Normal CD95 (APO-1/Fas)-Induced T Cell Apoptosis Despite High Plasma Viral Load in HIV-1-Infected Children and Adolescents Receiving Highly Active Antiretroviral Therapy

Based on previous studies on the influence of antiretroviral treatment on CD95-induced T cell apoptosis cross-sectional data on T cell apoptosis and T cell homeostasis were analysed from 29 pediatric patients treated for more than 6 months either with 2 nucleosidic inhibitors of HIV-1 reverse transcriptase (group A, 20 observations) or HAART containing at least 1 inhibitor of HIV-1 protease (group B, 16 observations). Seven patients were studied twice. The relationship between specific anti-CD95-induced apoptosis of freshly isolated peripheral blood CD4 + and CD8 + T cells with the percentage of circulating CD4 + T cells, HIV-1 RNA plasma viral load levels and the proportion of circulating resting/"naive" and primed/"memory" CD4 + T cells was assessed. Seven patients in each group had HIV-1 plasma viral load levels ≤ 3.0 log RNA-copies per ml. In group A, CD95-sensitivity of T cells increased significantly with low CD4 counts, and tended to rise with low proportions of resting/"naive" CD4 cells and high HIV-1 plasma viral load levels.
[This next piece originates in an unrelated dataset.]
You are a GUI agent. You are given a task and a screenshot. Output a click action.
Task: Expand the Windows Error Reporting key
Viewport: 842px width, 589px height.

In group B, the sensitivity of peripheral blood T cells towards CD95-induced apoptosis was not increased compared to controls and was not correlated with CD4 + T cell counts and CD4 + T cell subpopulations or HIV-1 plasma viral load levels. These data indicate that treatment with HAART including HIV-1 protease inhibitors has an inhibitory effect on CD95-sensitivity of circulating T cells. This effect, which is independent of the reduction of HIV-1 plasma viral load levels by HAART, may contribute to the amelioration of CD4 + T cell homeostasis frequently seen in HAART-treated patients despite virological treatment failure.